Manchmal werden diese sogar verstärkt, wenn neue Tools oder Methoden eingeführt werden.
Veränderung scheitert selten an fehlender Kompetenz. Sie scheitert an impliziten Strukturen, an Entscheidungslogiken und an der Unsicherheit, die echte Entwicklung auslöst.

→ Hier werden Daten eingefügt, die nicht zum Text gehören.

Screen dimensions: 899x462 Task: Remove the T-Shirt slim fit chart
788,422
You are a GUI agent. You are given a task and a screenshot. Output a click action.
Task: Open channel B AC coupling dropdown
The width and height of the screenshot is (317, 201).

Der KAMPINADA®-Kompass ist aus der Auseinandersetzung mit diesen Fragen entstanden.
Er richtet den Blick auf das, was Systeme stabilisiert und darauf, was Entwicklung tatsächlich möglich macht.
Ich bin Daniela Wolff.
Ich habe früh gelernt, mich anzupassen: nicht auffallen, Erwartungen erfüllen, funktionieren.
Das brachte Anerkennung im Aussen und gleichzeitig eine Leere im Inneren.
Lange suchte ich Orientierung im Aussen: in Methoden, Konzepten und Expert:innen.
Erst als ich begann, meine eigenen Muster zu erkennen und ihre Wirkung zu verstehen, veränderte sich etwas grundlegend.
Ich lernte, Spannungen nicht mehr aufzulösen, sondern auszuhalten.
Daraus entstand Haltung.
Und erst damit wurde meine Wirkung tragfähig.
Was daraus entstanden ist
Der KAMPINADA®-Kompass ist mein Denk- und Orientierungsrahmen.
Er liefert keine Lösungen, sondern schafft Raum für Klärung. Damit Entwicklung nicht nur gedacht, sondern getragen wird.
Er steht für eine Form von Entwicklung, die nicht auf Anpassung beruht, sondern auf innerem Halt.